[Collected data]
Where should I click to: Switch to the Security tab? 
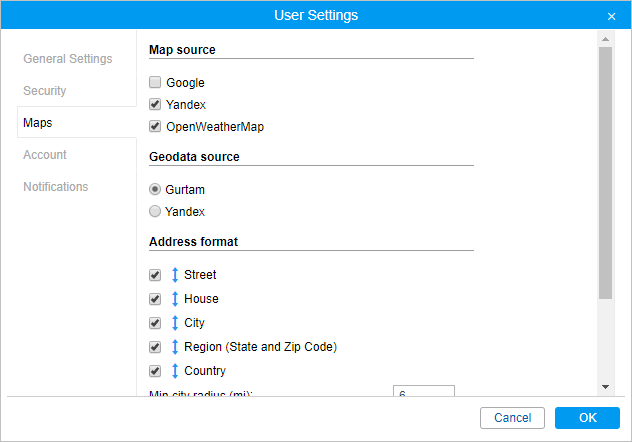45,91
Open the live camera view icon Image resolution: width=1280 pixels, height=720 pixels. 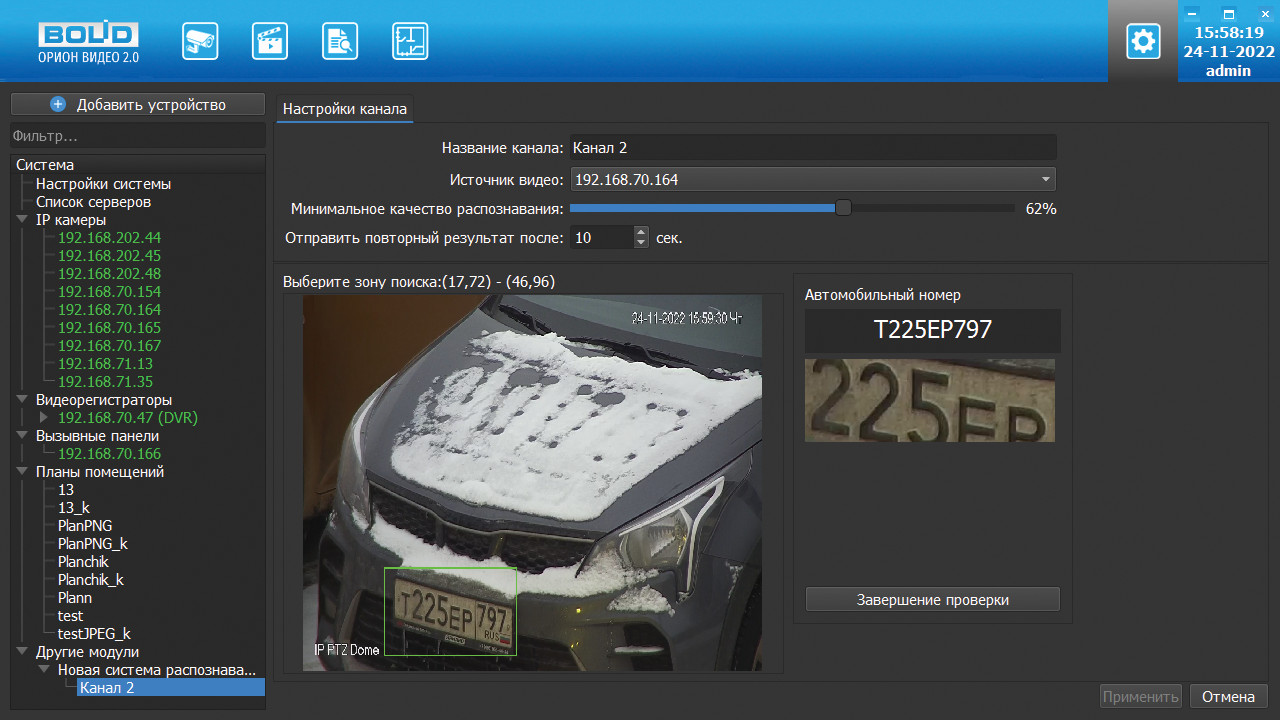pyautogui.click(x=200, y=41)
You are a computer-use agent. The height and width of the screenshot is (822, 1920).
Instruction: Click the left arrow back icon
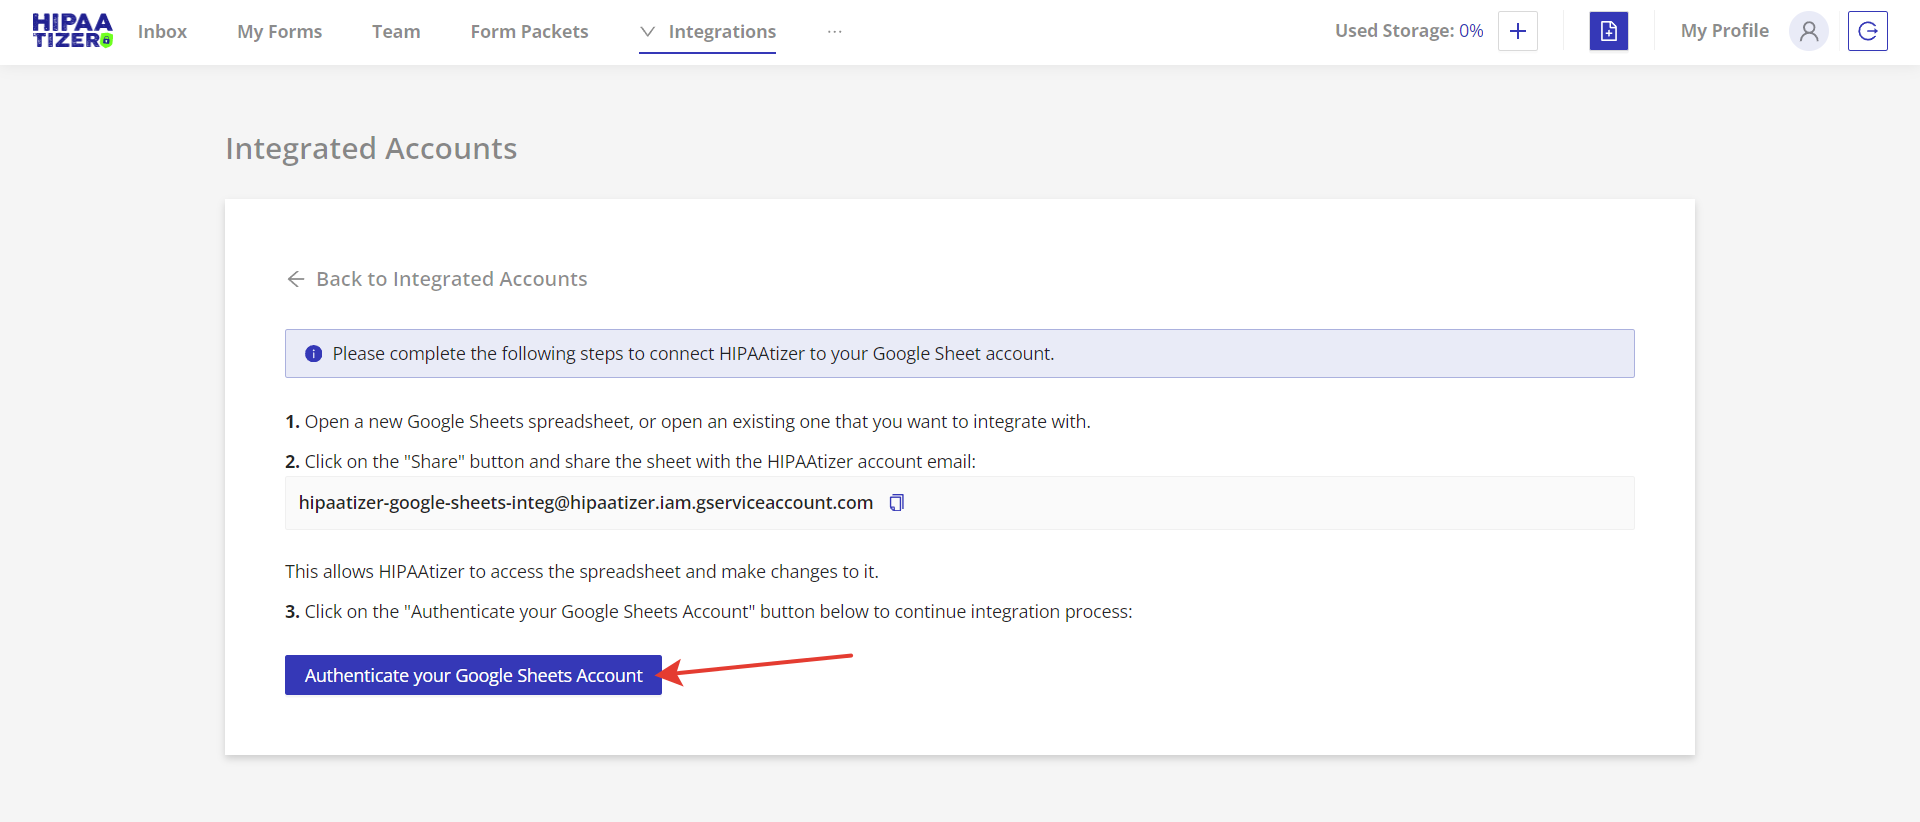[x=296, y=279]
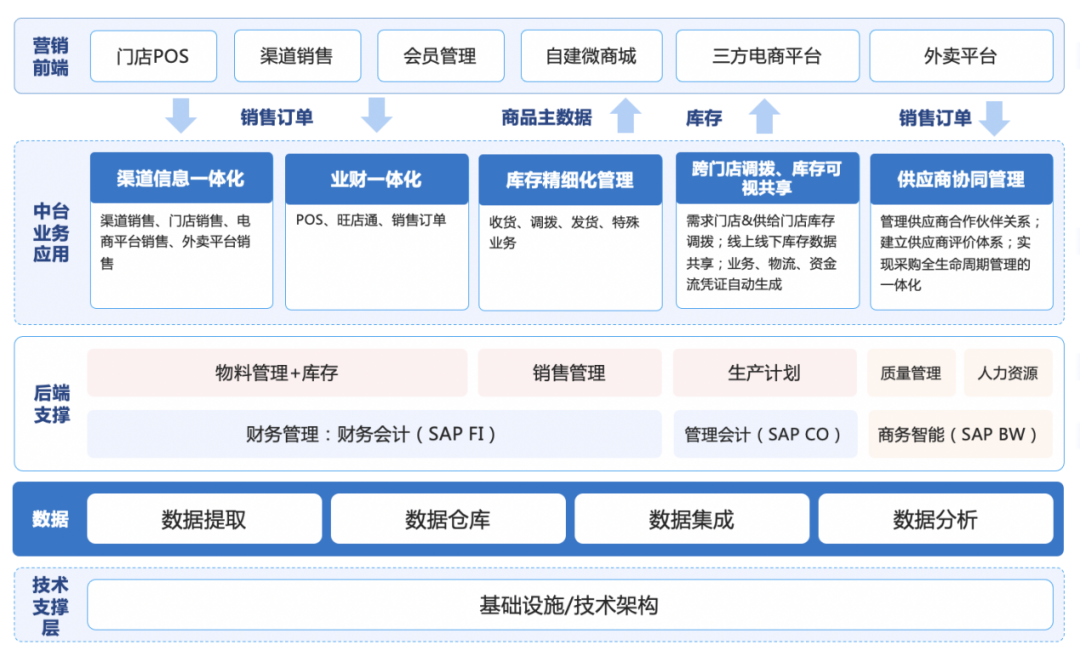Toggle the 三方电商平台 channel
Viewport: 1080px width, 656px height.
pos(767,56)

§ **Goal of the exercise**:
Leaving the pictures aside, copy exactly and only the lines from the one holding "You are a computer-use" through the final line of the data, both ends kept.

§ **Exercise response**:
You are a computer-use agent. The height and width of the screenshot is (822, 1920).
Instruction: Click the left arrow back icon
[x=296, y=279]
Toggle the 三方电商平台 channel
Viewport: 1080px width, 656px height.
pos(767,56)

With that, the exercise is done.